■ **Instructions for the task**
If pictures appear in the lines below, skip them and copy exactly the lines from the one containing "Given: Select the pink water server image" through the one containing "Screen dimensions: 619x365", and nothing else.

Source records:
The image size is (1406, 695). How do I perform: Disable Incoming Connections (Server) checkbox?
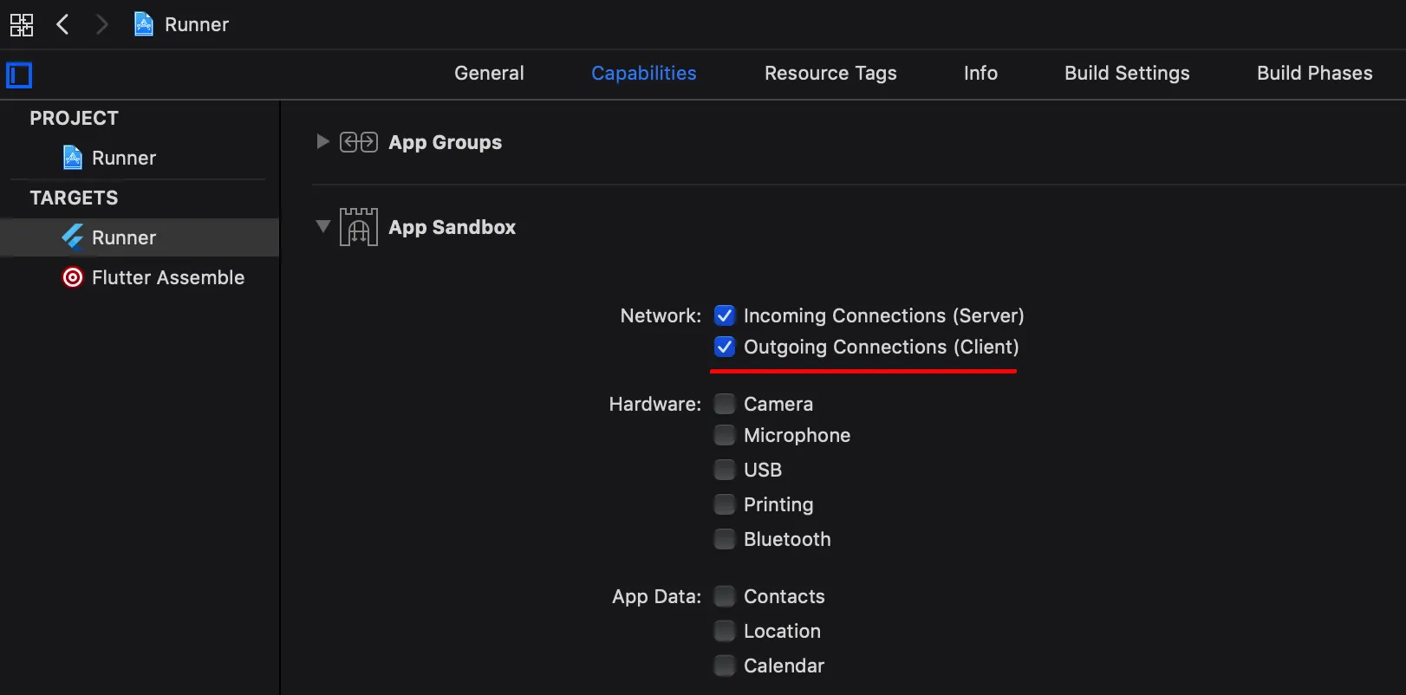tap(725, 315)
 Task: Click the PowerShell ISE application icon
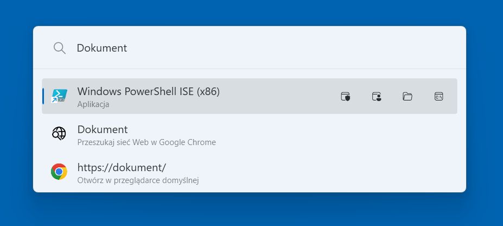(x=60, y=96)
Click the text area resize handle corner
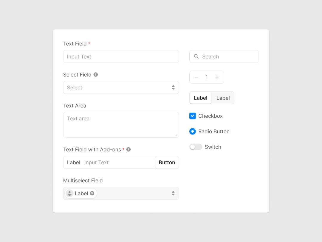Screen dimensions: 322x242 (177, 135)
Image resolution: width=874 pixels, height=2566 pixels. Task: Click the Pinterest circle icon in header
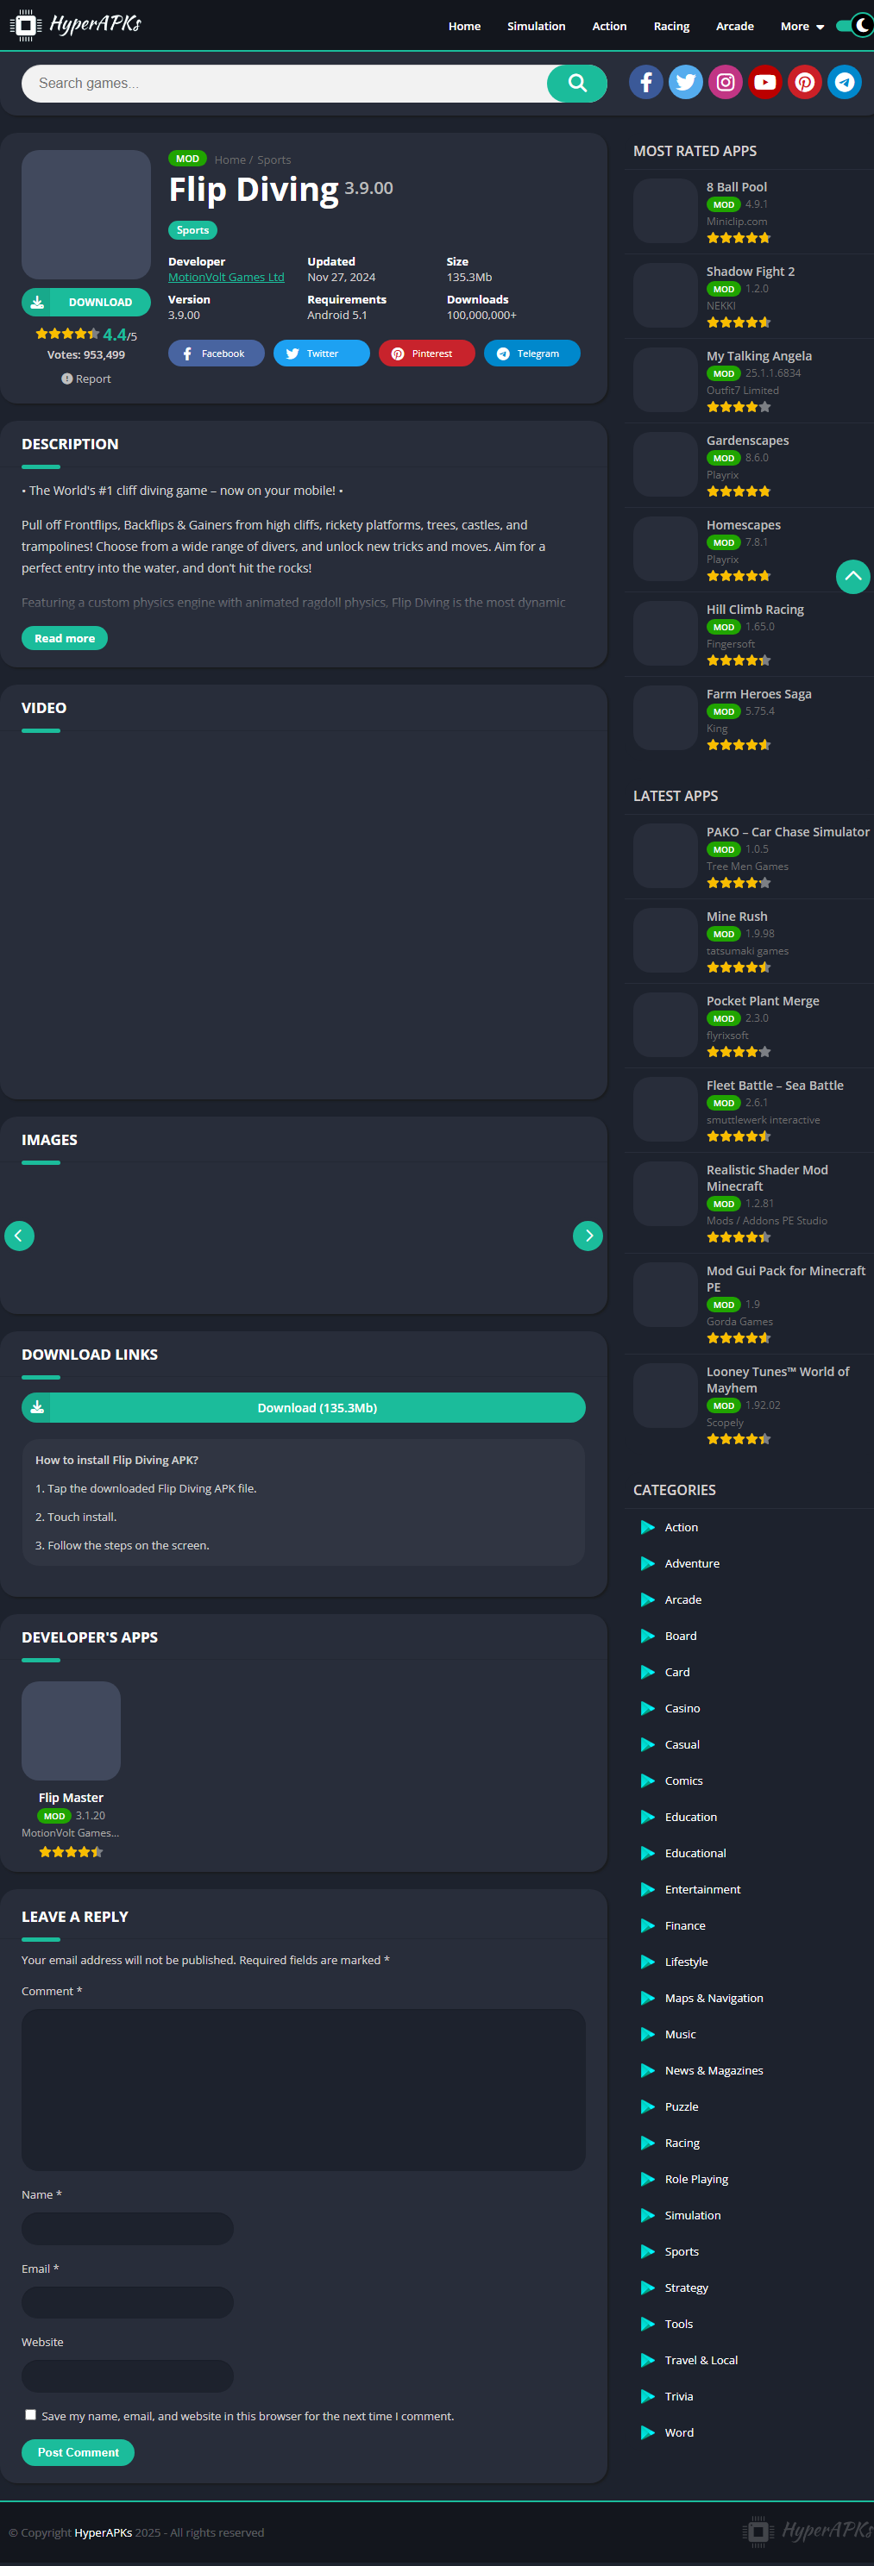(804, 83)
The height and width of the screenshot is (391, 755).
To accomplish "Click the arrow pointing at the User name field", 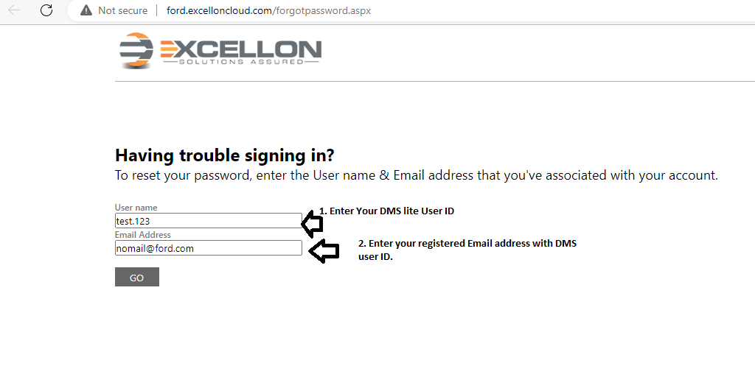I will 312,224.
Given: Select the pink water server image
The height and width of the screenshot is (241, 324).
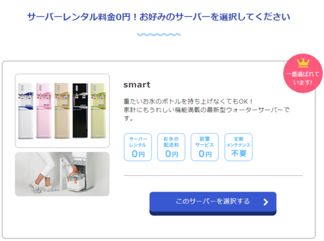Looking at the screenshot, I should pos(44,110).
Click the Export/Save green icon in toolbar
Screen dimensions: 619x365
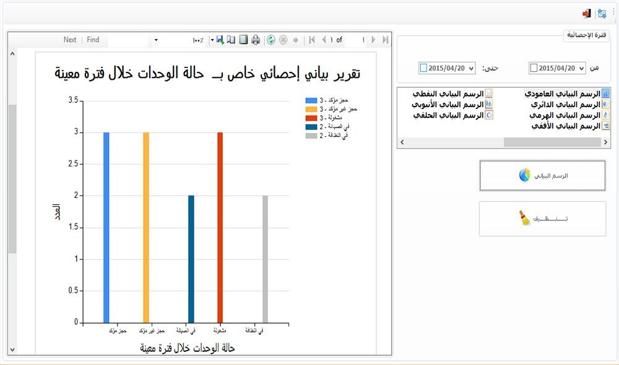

...

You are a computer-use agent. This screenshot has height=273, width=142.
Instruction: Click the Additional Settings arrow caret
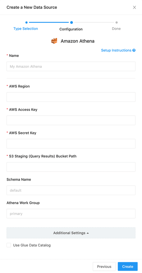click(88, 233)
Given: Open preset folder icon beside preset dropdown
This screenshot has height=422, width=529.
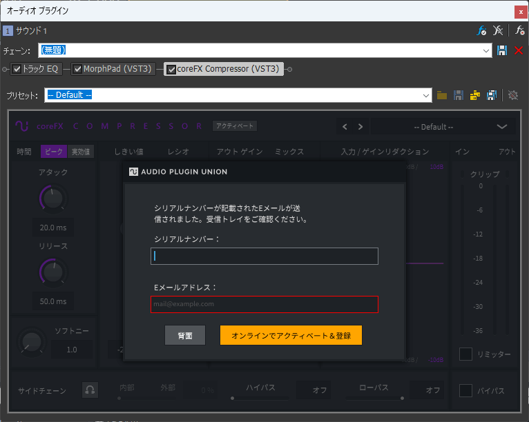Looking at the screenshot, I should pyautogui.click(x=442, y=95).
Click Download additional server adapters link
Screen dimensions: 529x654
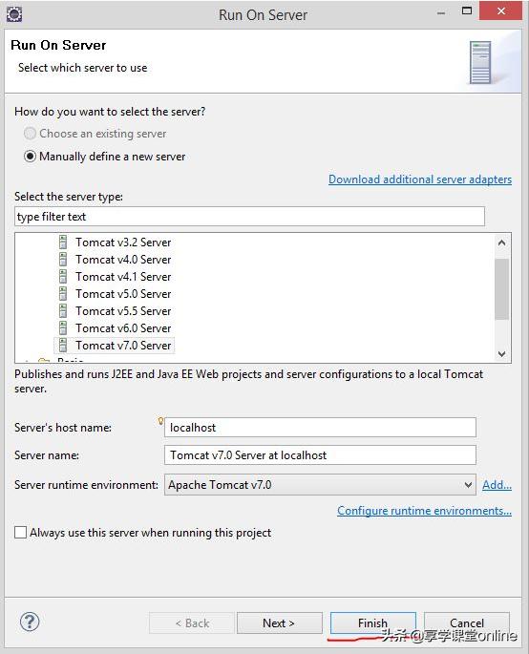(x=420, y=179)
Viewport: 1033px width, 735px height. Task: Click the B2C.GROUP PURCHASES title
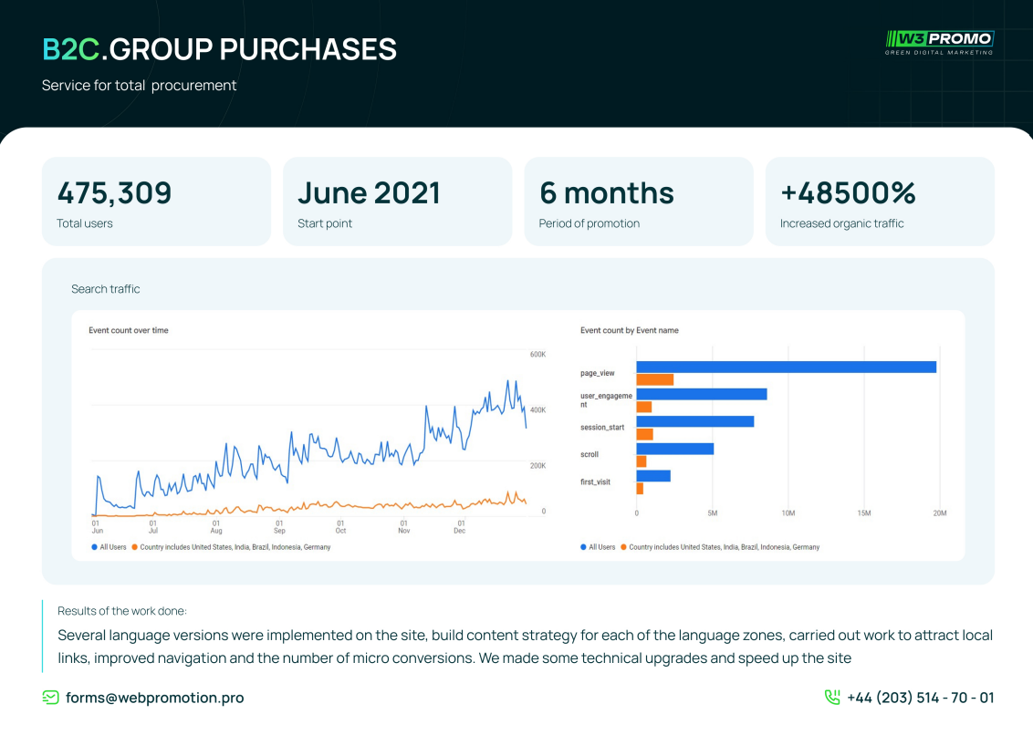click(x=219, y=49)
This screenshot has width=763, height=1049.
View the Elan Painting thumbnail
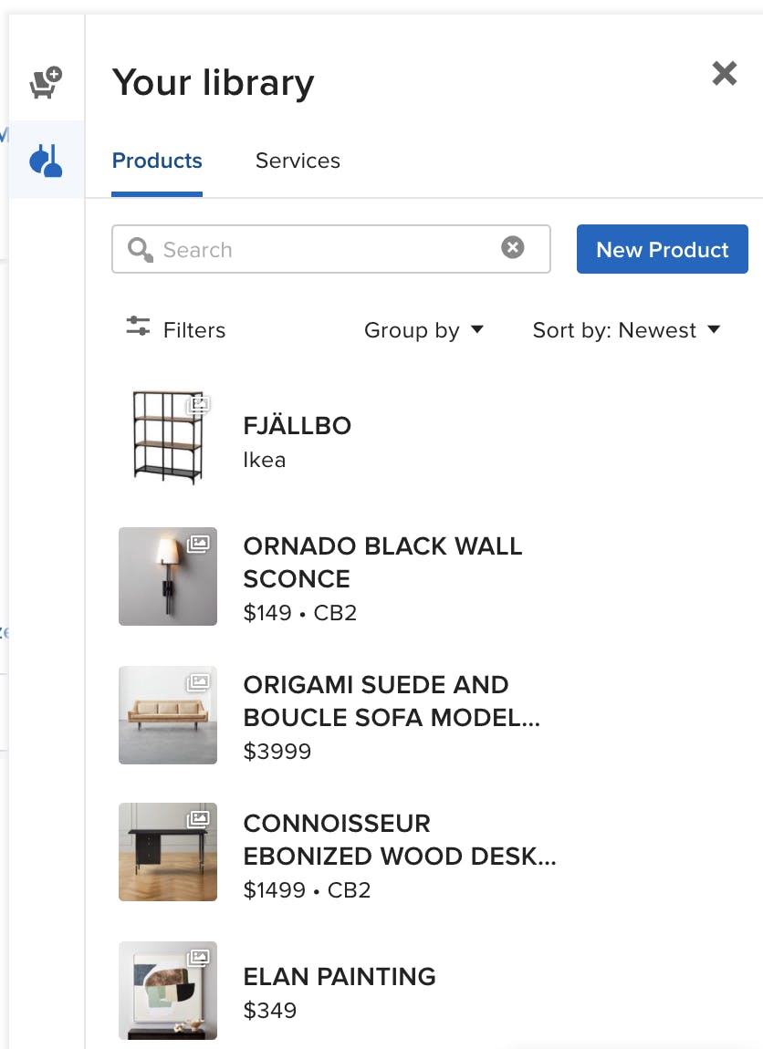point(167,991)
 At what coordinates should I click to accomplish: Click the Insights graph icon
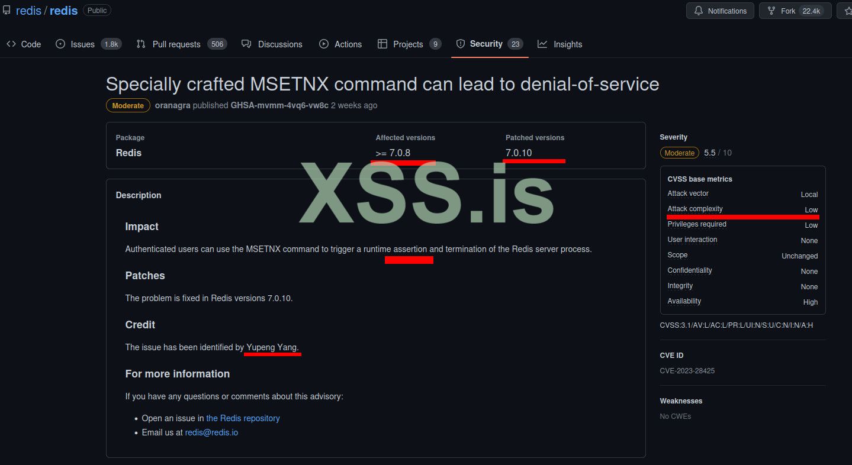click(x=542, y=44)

■ **Written solution**
Given: Select the pink water server image
The height and width of the screenshot is (241, 324).
Looking at the screenshot, I should pos(44,110).
Click the Export/Save green icon in toolbar
Screen dimensions: 619x365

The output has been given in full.